Altı galibiyet alanlar
Altı galibiyet alan üç takım var: Anadolu Efes, Fenerbahçe Ülker ve Banvitspor. Anadolu Efes ve Fenerbahçe Ülker daha çok Euroleague’e konsantre olmuş durumdalar ve lig maçlarını adeta ‘öylesine’ oynuyorlar.
Efes zorlu maçlarında Banvit’i yenip Galatasaray’a kaybederken Euroleague’de de istenilen seviyede olduğunu söylemek zor. Efes’te bence en önemli sorun, koç-takım uyuşmazlığı. Eldeki kadro koç Oktay Mahmuti’nin arzusuna göre oluşturulmadı. Geçen sezon Ilias Zouros kendisi oluşturmasa da hayalindekine yakın bir kadroyla çalışmış ve istediği sistemi kurmuştu. Mahmuti’nin ise böyle bir durumu yok. Mahmuti’nin istediği kadro geçen sezonki Galatasaray kadrosuydu. Bu kadrodan Jamon Lucas Gordon’ı aldı, Josh Shipp’i aldı ama ligde oynatamıyor. Dört numarada sorun yok ama beş numaraki Semih-Barac ikilisi Mahmuti’nin istediği beş numaralar gibi hareketler yapmıyor. Jordan Farmar’ı da çok istediğini düşünmüyorum ama Farmar’ı kadro dışı bırakmak gibi bir seçeneği yok. Kerem-Tutku, Sinan-Göksenin benzerlikleri biraz işine yarıyor.
Fenerbahçe Ülker de zorlu maçlarda 1-1 yaptı, Beşiktaş’ı yenip, Pınar Karşıyaka deplasmanında yenildi. Fenerbahçe Ülker ligin ilk haftalarında Erdemir deplasmanında ve içerdeki Ted Ankara Kolejliler maçında da çok zorlandı. Takımın en büyük sorunu Bo McCalebb oldu. Pianigiani’nin sisteminde Bo hayati bir rol alıyor, ne yazık ki kendisi sağlık sorunlarıyla uğraşan bir insan. Hiç sektirmeden, her sezon ciddi sakatlıklar yaşıyor ve bu belki de, Siena’ya bir-birkaç Avrupa şampiyonluğuna mal oldu. Bu sezon da İstanbul’da aynı hikaye var. Bo McCalebb Olimpija deplasmanında sakatlandı ve çok kritik maçlar kaçırdı, ona yedek olarak alınan Bremer bekleneni veremedi ve Jerrels’ı aratmıyor, Barış Ermiş de bir türlü koçun gözüne giremedi.

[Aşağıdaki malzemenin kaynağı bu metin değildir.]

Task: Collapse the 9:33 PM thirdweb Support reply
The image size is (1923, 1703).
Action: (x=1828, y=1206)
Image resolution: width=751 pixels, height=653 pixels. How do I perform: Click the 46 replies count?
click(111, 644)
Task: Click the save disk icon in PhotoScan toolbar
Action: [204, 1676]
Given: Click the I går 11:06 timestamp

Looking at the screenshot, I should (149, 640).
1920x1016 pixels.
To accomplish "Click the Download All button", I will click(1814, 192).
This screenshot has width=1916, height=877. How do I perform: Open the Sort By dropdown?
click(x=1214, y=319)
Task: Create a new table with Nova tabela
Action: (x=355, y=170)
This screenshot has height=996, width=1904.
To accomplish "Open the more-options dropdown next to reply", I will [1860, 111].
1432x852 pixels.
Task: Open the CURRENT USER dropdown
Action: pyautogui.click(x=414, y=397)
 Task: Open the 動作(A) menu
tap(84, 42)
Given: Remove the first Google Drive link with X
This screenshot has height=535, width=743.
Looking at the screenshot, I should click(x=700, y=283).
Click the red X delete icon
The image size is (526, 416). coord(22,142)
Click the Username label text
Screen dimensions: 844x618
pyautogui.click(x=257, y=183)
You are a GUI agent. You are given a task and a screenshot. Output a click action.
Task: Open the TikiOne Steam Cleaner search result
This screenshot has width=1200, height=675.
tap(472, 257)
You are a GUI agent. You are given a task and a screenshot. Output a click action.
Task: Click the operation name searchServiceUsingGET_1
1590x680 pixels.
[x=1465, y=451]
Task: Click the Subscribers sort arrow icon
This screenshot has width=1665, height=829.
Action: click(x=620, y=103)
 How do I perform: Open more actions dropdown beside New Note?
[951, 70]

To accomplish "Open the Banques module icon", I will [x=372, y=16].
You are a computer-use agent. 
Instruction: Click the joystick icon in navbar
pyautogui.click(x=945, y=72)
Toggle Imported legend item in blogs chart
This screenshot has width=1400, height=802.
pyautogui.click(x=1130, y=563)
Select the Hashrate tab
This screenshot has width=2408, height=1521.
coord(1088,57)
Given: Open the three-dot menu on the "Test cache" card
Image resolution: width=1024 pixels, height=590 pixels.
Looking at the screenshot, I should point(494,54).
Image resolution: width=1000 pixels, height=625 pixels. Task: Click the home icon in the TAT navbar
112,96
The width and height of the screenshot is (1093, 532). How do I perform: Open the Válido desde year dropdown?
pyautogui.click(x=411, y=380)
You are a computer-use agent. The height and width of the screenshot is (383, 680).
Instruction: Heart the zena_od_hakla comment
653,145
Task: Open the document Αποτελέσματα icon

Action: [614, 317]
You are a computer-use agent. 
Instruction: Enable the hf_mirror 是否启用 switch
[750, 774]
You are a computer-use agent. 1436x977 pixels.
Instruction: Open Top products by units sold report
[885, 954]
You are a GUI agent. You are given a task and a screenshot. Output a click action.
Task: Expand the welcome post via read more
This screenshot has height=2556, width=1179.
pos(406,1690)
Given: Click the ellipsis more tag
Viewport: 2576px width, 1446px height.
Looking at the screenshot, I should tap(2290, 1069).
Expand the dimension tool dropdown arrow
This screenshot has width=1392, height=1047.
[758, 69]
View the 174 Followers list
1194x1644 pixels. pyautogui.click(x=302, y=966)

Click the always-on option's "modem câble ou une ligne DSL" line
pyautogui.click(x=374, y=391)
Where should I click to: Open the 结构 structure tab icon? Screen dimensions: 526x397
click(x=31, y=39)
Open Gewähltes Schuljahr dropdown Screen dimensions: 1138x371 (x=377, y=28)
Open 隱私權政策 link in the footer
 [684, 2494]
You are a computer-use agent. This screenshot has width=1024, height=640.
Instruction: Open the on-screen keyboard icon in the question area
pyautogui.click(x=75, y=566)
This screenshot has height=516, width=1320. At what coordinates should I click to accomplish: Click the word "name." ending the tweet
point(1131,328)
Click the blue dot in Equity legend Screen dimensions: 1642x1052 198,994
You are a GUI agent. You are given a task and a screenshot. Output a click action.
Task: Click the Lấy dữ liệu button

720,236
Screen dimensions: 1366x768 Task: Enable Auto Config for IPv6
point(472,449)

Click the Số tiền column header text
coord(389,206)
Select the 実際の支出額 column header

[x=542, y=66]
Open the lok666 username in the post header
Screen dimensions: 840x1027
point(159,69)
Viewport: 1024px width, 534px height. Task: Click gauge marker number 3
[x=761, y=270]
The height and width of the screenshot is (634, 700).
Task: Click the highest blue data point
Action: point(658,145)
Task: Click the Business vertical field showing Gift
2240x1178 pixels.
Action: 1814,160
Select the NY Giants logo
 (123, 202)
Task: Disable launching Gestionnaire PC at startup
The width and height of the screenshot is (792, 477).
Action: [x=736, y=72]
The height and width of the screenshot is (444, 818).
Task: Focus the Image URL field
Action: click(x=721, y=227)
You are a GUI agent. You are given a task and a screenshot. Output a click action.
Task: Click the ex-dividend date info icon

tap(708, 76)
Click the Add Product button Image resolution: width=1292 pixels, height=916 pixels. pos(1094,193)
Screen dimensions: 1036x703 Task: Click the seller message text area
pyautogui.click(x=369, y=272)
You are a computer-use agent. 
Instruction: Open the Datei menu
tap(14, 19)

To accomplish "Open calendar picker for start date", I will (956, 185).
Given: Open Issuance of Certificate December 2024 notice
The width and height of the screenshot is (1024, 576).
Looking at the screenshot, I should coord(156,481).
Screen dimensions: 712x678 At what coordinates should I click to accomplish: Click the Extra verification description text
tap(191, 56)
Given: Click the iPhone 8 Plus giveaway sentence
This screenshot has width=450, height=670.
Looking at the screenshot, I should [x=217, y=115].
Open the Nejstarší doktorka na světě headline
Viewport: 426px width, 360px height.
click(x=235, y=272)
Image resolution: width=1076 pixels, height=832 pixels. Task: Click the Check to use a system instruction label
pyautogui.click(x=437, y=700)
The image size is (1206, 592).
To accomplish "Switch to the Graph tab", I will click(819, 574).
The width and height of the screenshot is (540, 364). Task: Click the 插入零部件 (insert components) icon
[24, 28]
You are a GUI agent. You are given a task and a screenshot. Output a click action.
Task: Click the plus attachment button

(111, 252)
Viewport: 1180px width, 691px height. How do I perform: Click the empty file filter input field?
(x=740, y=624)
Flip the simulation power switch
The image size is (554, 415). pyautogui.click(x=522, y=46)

Pota altındaki yabancılar ise formdan uzaklar, özellikle Andersen sezona çok kötü başladı ve yeni yeni toparlanıyor. Fenerbahçe Ülker Aralık’tan sonra McCalebb’ın da düzelmesiyle beraber bir ivme yakalayabilir.
Banvit ise ilk haftada kaybettiği Efes maçından sonra toparlandı ve arka arkaya altı galibiyet alarak zirveye yaklaştı. Beşiktaş’ı iç sahada, Pınar Karşıyaka’yı deplasmanda yenerek güçlerini kanıtladılar. Avrupa’da deplasmanda Valencia’ya yenildiler ama iç sahada çok önemli iki maç kazandılar. Banvit tam bir sistem takımı ve ellerindeki kadronun da koçun arzuladığı kadro olduğu belli. Son birkaç sezondur istikrarlı olarak ilerleyen Banvit’te koç Orhun Ene takımla bütünleşti ve bu sezonki Sammy Mejia-Vladimir Stimac transferleriyle de arzuladığı kadroyu oluşturdu. Chuck Davis-Kalin Lucas-Keith Simmons-Bajramovic yanında Serkan-Erkan ikilisi ve genç İzzet’le Banvit herkese korku salıyor. Banvit’in en önemli handikapı bir ve beş numaralarda çok iyi yedeklere sahip olmaması. Bir numarada Şafak Edge’yi deniyorlar ama bekleneni veremiyor. Mejia’yı bu bölgeye kaydırmaları takıma ivme kazandırıyor, beş numarada Dusan beklentilerin tamamen altında. Stimac çok etkili ama neredeyse her maçta faul problemine giriyor, bu da ciddi bir sorun. Banvit’in ara transferde bir-iki transfer yapmasını bekliyorum, bu durumda finale yaklaşabilirler.
Zirveyi kovalayanlar
Buradaki iki takım beş galibiyetli Pınar Karşıyaka ile dört galibiyetli Beşiktaş. Pınar Karşıyaka iç sahada Fenerbahçe Ülker ile Beşiktaş’ı yenmeyi başardı ama son maçında Banvit’e yenildi. Kadrosunu baştan aşağı yenileyen Pınar Karşıyaka sezona muazzam bir giriş yaptı. Dixon-Diebler-Caner-Ümit-Aminu beşi haricinde Soner-Evren-Thomas’la da oldukça zengin bir bench’i olan Karşıyaka Avrupa’da da üçte üç yaptı ve final-four’a göz kırpıyor. Sarıca’nın koçluğunda Pınar Karşıyaka’nın ligde-kupada-Avrupa’da ilk dört yapması sürpriz olmaz.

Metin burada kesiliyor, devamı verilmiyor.